European markets have found it hard going all afternoon, thanks to the impending speech from the Catalan president, which may (or may not) open the door to a declaration of independence. As a result, the UK has found itself an unlikely beacon of calm, with both the big-cap and mid-cap indices making small gains. The winners on the FTSE 100 have been an agglomeration of banks, miners, consumer goods stocks and housebuilders, suggesting a sizeable move into UK equities in order to reduce exposure to the situation in Spain. If a declaration of independence comes, the ball will be well and truly in Madrid’s court, with all sorts of worrying scenarios playing out in the minds of investors as they wait to see what Carlos Puigdemont has to say. Even the IMF’s warning about weaker UK growth thanks to Brexit failed to dent the enthusiasm for UK equities, given that there is probably no one left in global markets who doesn’t think Brexit will prove to be a problem. ‘Tell me something we don’t know’, seemed to be the message investors were sending the IMF.
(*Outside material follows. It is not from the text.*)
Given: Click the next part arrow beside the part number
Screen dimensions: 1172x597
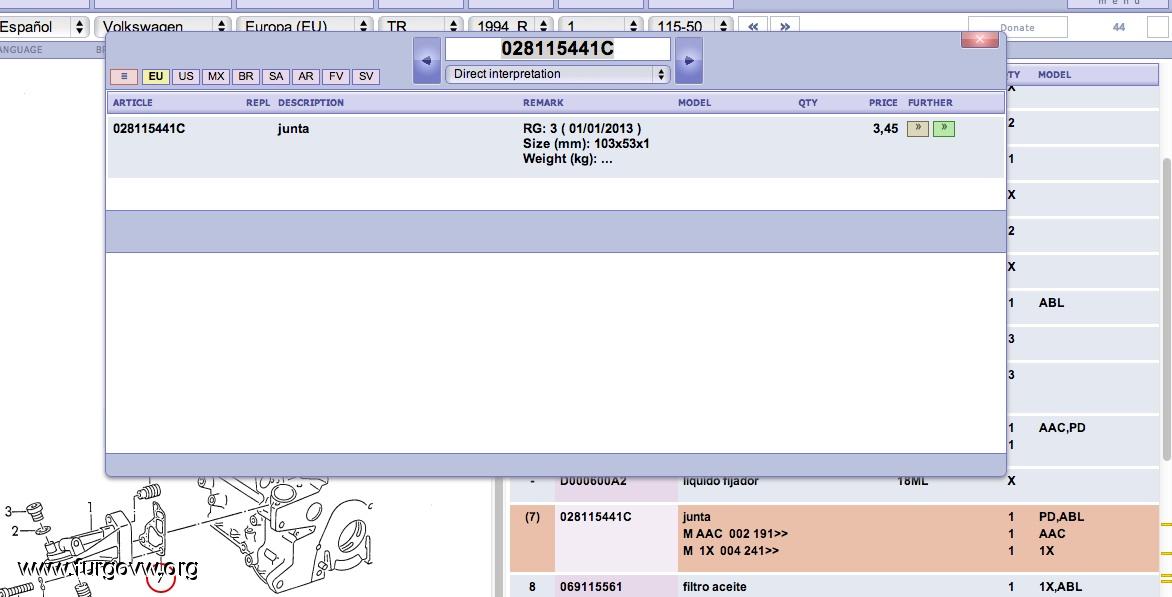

On Wall Street an early flowering of bullish momentum sent indices to new records, but this faded as some brave sellers poked their heads above the parapet. Upward momentum has unsurprisingly dried up as earnings season looms; in a few days’ time we’ll be much better-informed about the health of the stock market, so the day before earnings really get started is hardly the one to be chasing a market at all-time highs.